TEXT BLOCK →
Segment Open

Diagnosis and Management of Stone Disease

 

Clinical and laboratory manifestations:

Symptomatic urolithiasis classically presents with unilateral flank pain of sudden onset.

The pain is precipitated by the passage of a kidney stone from the renal pelvis to the ureter, and is due to ureteral spasm and can be accompanied by nausea and vomiting. The location of the pain depends on the location of the kidney stone: a stone in the upper ureter may cause pain to radiate anteriorly to the abdomen; whereas, a stone in the lower ureter can cause pain to radiate to the ipsilateral testicle in men or to the ipsilateral labium in women. If the stone is lodged at the ureterovesical junction (UVJ), the patient may experience urinary frequency and urgency. Less commonly, urolithiasis can manifest as gross hematuria without pain.

On physical examination, the patient will be in obvious pain and may constantly adjust position in an unsuccessful attempt to alleviate the discomfort. Ipsilateral CVA tenderness may be present. Signs and symptoms of sepsis can occur in cases of obstruction with infection.

Serum chemistries are usually normal, but leukocytosis may be present due to stress or infection. Although the urinalysis will often reveal hematuria and pyuria (and occasionally crystalluria); the absence of red cells in the urine does not exclude a stone, particularly in cases where a stone causes complete ureteral obstruction.

 

Imaging

 

Helical computed tomography scan (HCT) is the preferred radiographic test to confirm or exclude the diagnosis of symptomatic urolithiasis.HCT does not require radiocontrast and can visualize uric acid stones (traditionally considered “radiolucent”). Typically, the HCT will show a ureteral stone or evidence of recent passage (eg, perinephric stranding or hydronephrosis). HCT can detect small stones that may be missed by IVU. Although US has the advantage of avoiding radiation, it can only image the kidney and proximal ureter. Thus, ureteral stones can be missed on US. US may also miss renal stones that are <3 mm in size.

The conventional abdominal x-ray (KUB) is inadequate for diagnosis. KUB can miss a stone in the ureter or kidney (even when radio-opaque), and provides no information on obstruction or recent stone passage. For the evaluation of residual stone fragments in patients who have undergone percutaneous nephrostolithotomy, HCT is more sensitive than KUB (100% versus 46%).

Segment Closed

EXTRACTED ENTRIES →
Segment Open

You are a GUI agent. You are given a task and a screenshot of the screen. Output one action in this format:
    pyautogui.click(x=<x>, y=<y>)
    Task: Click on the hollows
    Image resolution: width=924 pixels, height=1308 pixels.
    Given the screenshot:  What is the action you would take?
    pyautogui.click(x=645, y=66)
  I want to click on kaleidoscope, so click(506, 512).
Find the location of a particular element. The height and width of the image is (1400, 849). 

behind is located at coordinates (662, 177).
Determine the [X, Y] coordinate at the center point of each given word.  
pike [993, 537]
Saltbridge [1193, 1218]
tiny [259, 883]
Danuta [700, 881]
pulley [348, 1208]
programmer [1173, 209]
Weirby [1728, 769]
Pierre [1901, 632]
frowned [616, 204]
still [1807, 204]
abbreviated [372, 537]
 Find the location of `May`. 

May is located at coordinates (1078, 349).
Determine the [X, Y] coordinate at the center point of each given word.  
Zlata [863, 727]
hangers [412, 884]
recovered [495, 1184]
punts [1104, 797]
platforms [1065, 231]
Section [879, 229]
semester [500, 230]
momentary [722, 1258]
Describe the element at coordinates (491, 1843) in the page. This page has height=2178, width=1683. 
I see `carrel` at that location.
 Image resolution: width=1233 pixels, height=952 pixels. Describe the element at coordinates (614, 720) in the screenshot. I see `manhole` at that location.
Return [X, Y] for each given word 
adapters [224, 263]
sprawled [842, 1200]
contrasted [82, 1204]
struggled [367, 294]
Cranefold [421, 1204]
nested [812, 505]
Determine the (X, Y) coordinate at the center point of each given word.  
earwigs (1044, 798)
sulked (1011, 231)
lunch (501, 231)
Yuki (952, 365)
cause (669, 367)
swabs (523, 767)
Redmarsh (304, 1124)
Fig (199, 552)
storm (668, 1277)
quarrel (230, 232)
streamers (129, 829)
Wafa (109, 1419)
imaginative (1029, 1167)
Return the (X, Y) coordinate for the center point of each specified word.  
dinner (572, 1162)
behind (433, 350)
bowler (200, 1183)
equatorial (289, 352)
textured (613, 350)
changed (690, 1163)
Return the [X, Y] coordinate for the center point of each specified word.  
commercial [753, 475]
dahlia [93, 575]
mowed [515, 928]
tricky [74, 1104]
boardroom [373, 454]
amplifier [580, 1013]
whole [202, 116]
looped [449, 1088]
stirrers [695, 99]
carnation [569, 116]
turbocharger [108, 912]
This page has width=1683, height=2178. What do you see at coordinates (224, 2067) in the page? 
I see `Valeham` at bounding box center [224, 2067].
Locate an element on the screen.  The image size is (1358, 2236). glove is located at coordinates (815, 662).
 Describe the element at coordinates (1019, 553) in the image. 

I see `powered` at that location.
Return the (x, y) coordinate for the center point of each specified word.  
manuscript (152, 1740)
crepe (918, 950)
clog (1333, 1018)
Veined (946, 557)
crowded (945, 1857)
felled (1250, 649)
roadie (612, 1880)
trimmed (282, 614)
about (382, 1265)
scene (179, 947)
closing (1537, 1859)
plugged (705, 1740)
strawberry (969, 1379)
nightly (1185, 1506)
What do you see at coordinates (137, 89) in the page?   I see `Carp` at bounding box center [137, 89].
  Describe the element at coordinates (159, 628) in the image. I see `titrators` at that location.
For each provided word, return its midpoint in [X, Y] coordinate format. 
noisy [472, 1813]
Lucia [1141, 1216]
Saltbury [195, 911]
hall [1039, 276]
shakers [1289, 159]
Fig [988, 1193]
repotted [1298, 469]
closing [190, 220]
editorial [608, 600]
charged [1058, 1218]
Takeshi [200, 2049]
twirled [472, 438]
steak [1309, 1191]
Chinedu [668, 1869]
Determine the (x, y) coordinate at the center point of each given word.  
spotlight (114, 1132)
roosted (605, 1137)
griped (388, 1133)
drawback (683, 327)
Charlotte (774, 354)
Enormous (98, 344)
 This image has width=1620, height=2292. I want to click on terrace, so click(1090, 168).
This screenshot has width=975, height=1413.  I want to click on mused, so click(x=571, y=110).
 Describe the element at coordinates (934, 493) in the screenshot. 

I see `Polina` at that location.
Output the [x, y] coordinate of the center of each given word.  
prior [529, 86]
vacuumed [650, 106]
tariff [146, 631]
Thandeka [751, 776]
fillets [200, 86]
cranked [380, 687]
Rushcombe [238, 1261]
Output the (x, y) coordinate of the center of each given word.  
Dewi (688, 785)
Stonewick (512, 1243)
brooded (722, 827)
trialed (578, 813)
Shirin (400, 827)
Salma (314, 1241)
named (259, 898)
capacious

Segment Closed

TASK OBJECTIVE → Repeat the stone disease text word for word from "Diagnosis and Management" to "of sudden onset.". The entries come from a separate source.

REPLY TO THE TASK →
Diagnosis and Management of Stone Disease

 

Clinical and laboratory manifestations:

Symptomatic urolithiasis classically presents with unilateral flank pain of sudden onset.